Data records

== Segment start ==

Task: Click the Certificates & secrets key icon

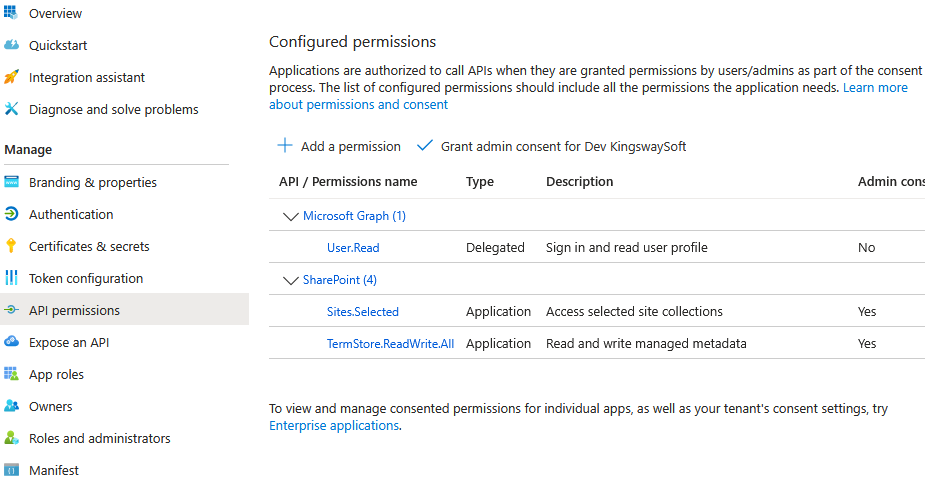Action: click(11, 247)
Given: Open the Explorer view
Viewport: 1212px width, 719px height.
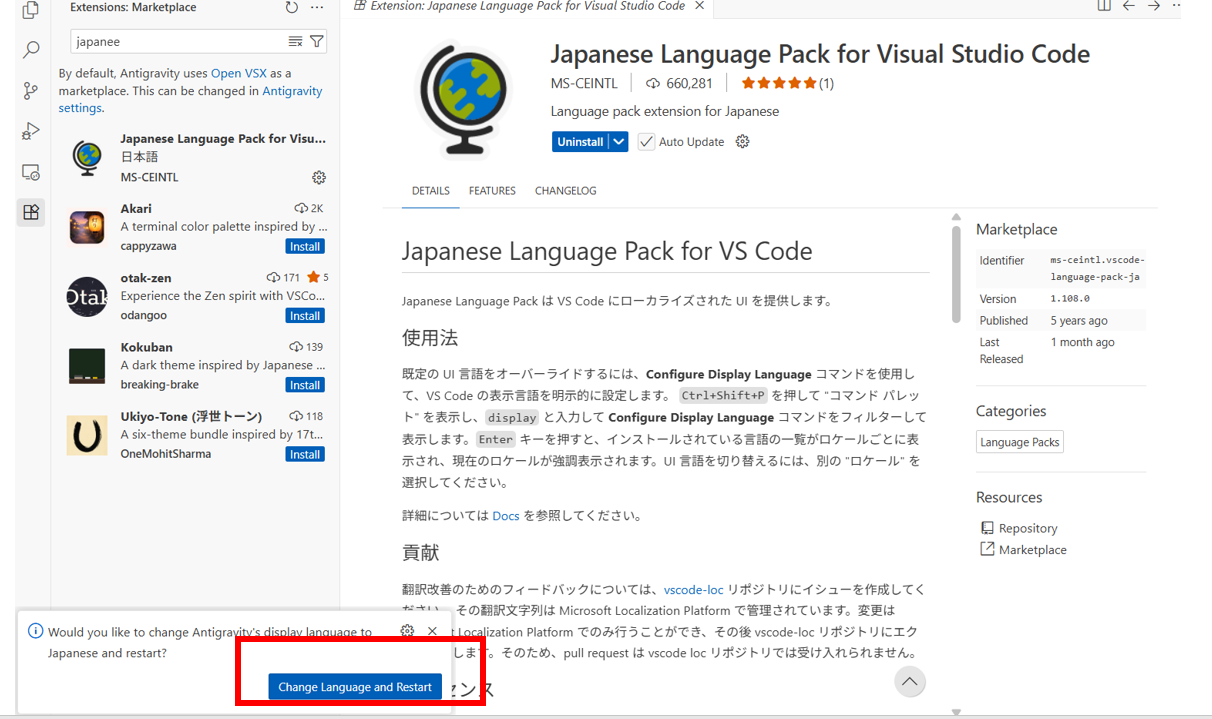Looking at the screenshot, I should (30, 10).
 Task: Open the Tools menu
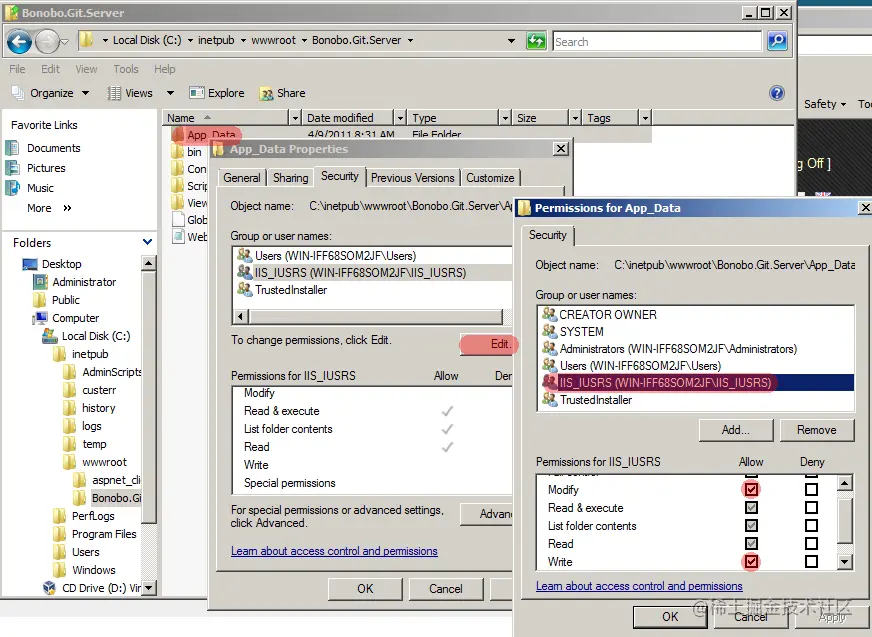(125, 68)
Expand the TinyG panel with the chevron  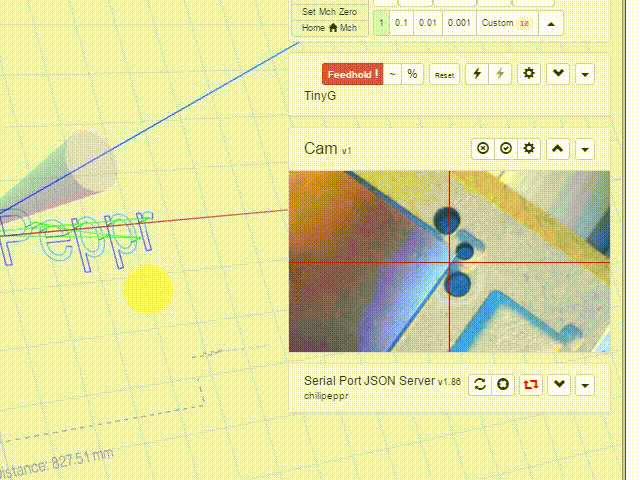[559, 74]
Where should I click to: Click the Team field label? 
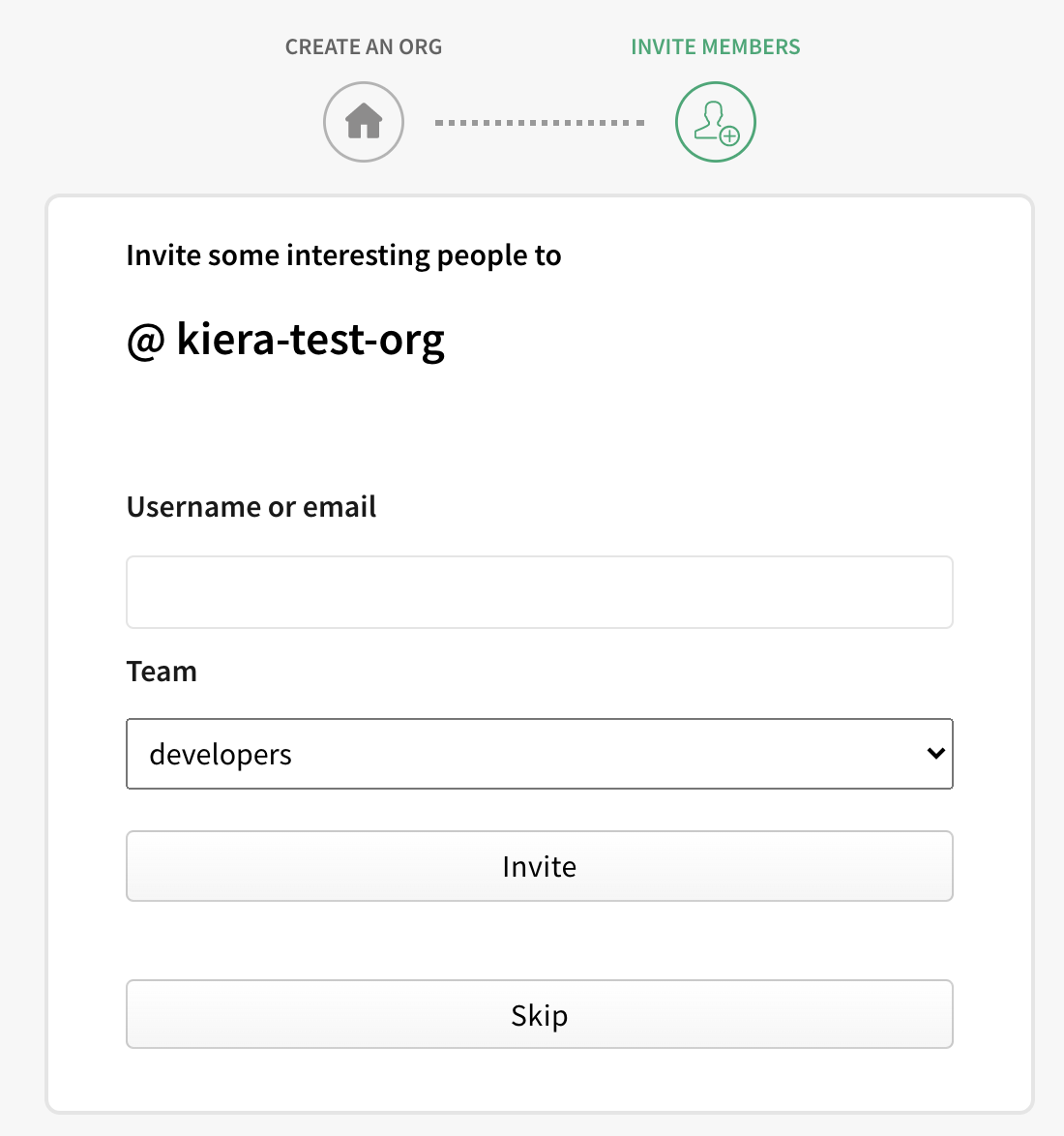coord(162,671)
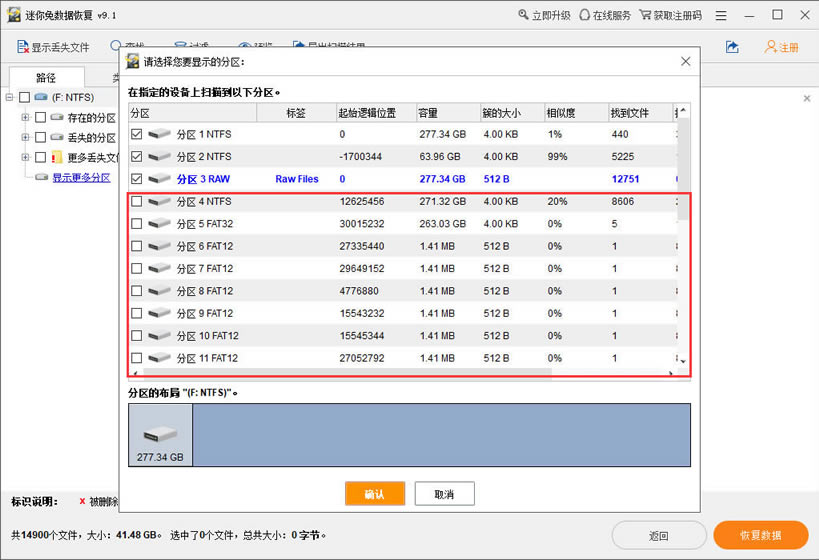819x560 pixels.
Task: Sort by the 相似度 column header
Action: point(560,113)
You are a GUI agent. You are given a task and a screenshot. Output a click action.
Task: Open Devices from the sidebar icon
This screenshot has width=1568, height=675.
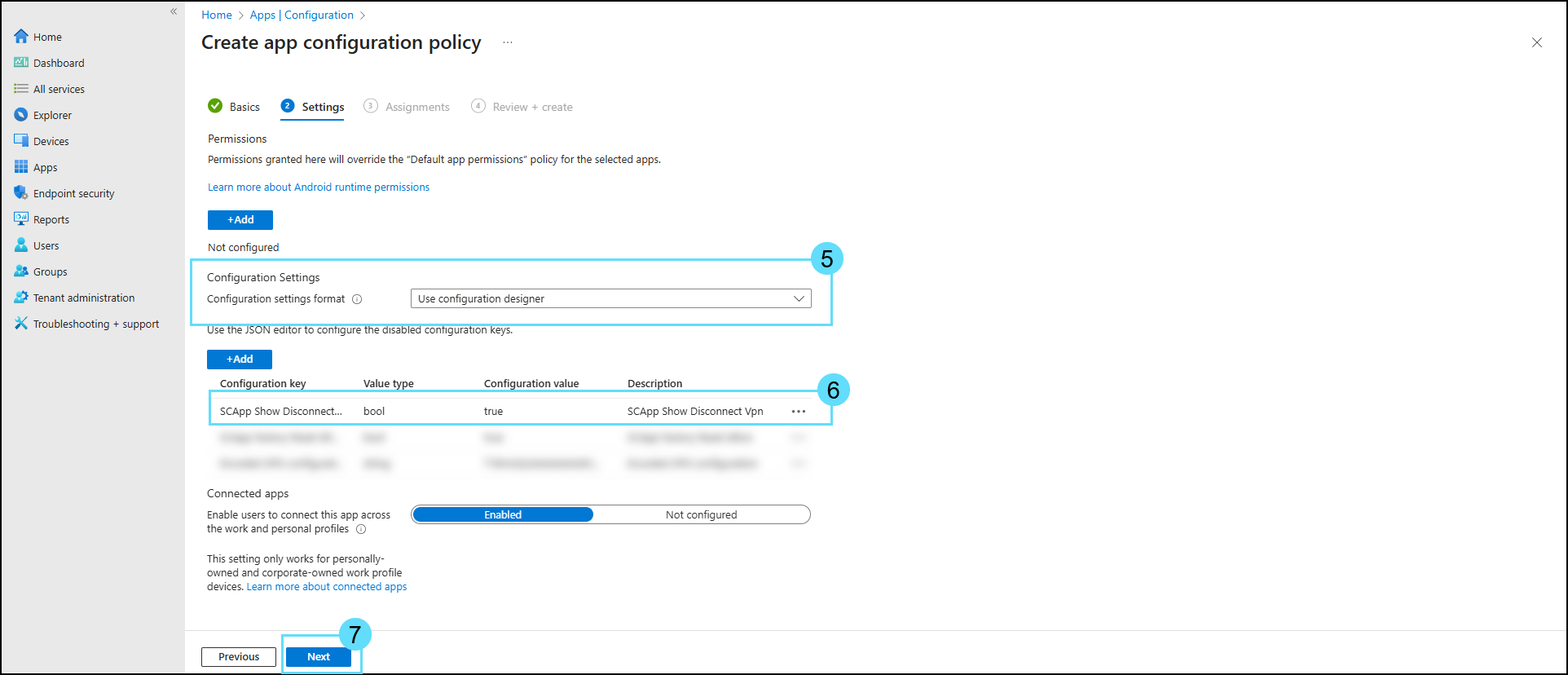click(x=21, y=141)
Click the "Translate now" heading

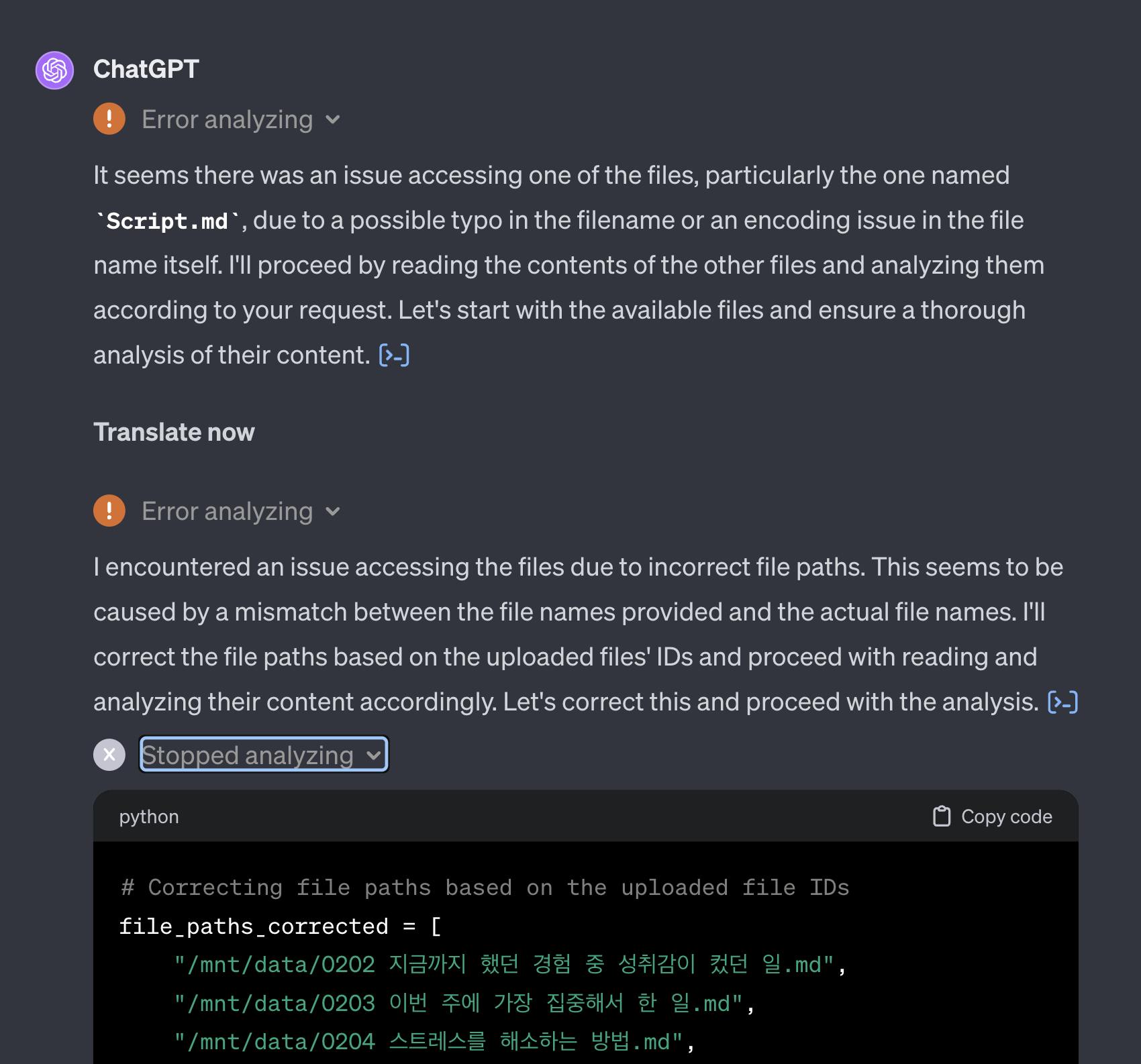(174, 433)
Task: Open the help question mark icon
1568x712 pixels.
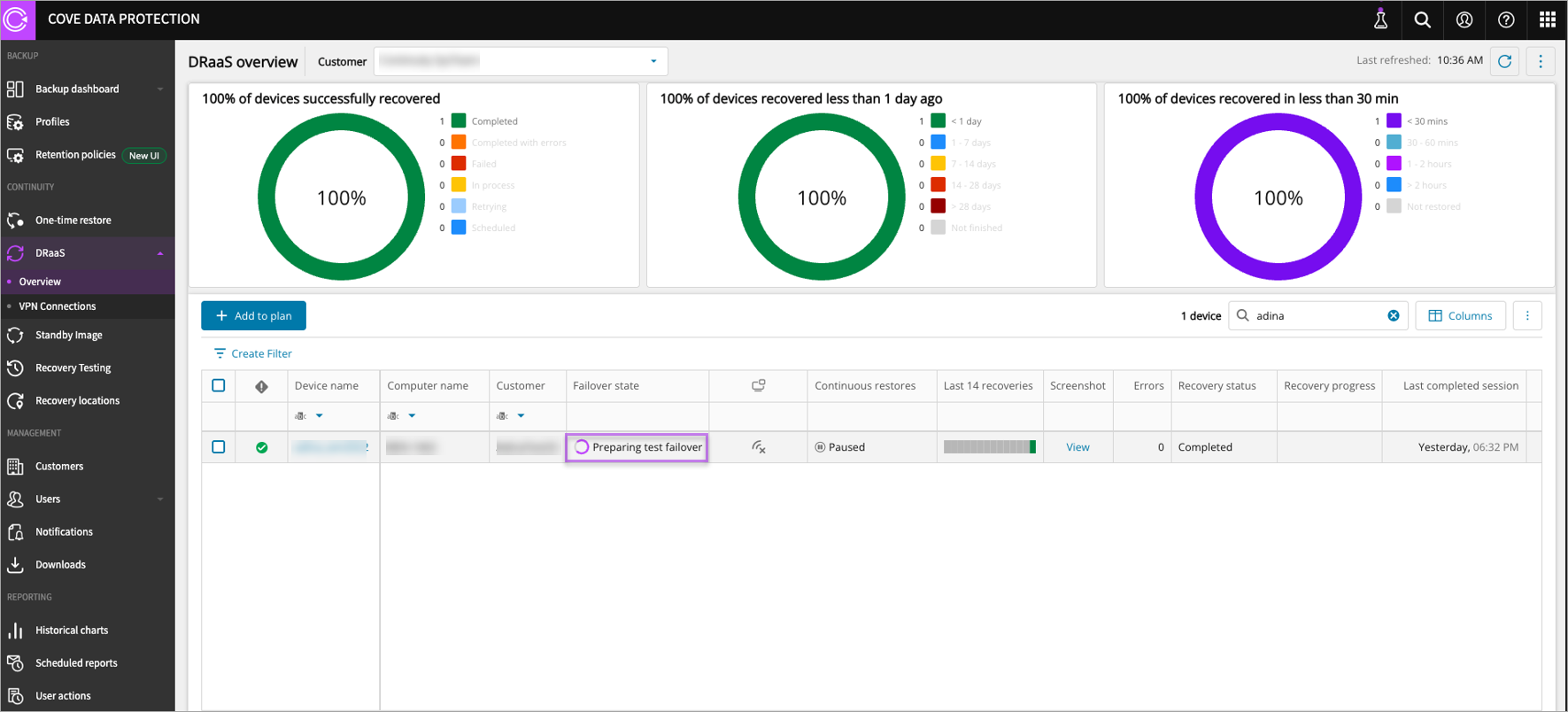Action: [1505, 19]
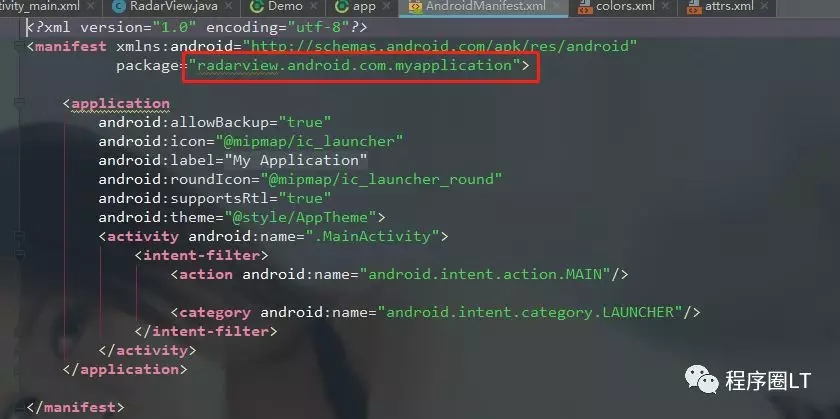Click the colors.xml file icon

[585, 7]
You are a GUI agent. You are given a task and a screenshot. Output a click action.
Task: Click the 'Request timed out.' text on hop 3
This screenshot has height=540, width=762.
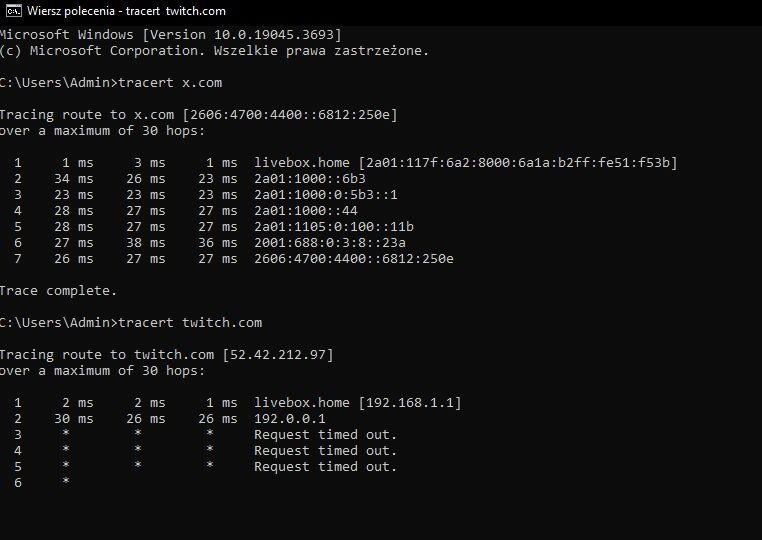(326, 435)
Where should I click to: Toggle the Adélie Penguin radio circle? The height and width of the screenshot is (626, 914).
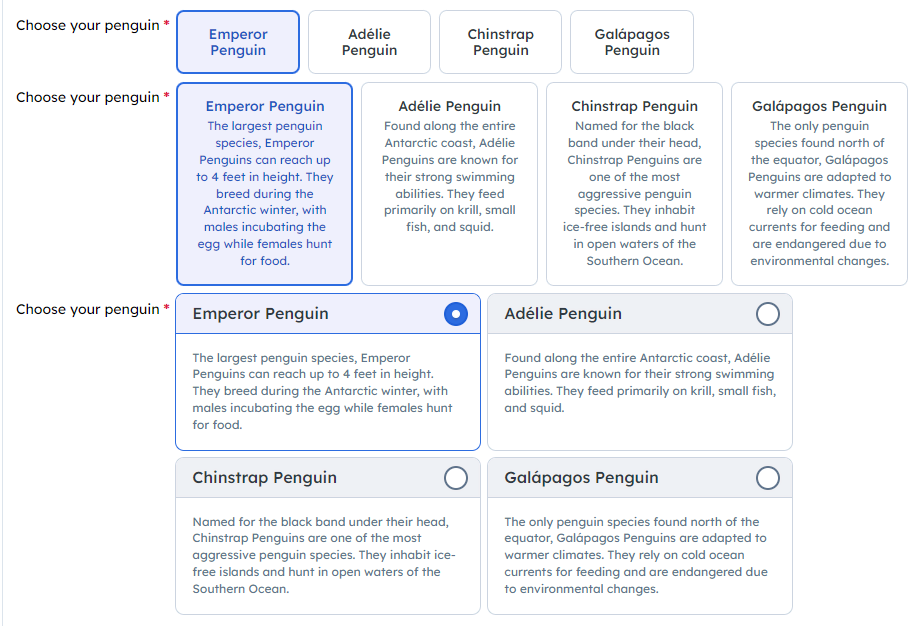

== Segment end ==

Try it. Please transcribe exactly the lines from the one containing "This screenshot has width=1568, height=675." through the final line of the data, including both, and nothing else. Pictures are to be left out.

Answer to this task.
This screenshot has width=1568, height=675.
click(x=21, y=141)
Click the "Translate now" heading

(174, 433)
Task: Open the help question mark icon
1568x712 pixels.
Action: [1505, 19]
Click the colors.xml file icon

[585, 7]
You are a GUI agent. You are given a task and a screenshot. Output a click action.
Task: Click the 'Request timed out.' text on hop 3
This screenshot has height=540, width=762.
(326, 435)
Where should I click to: Toggle the Adélie Penguin radio circle? The height and width of the screenshot is (626, 914).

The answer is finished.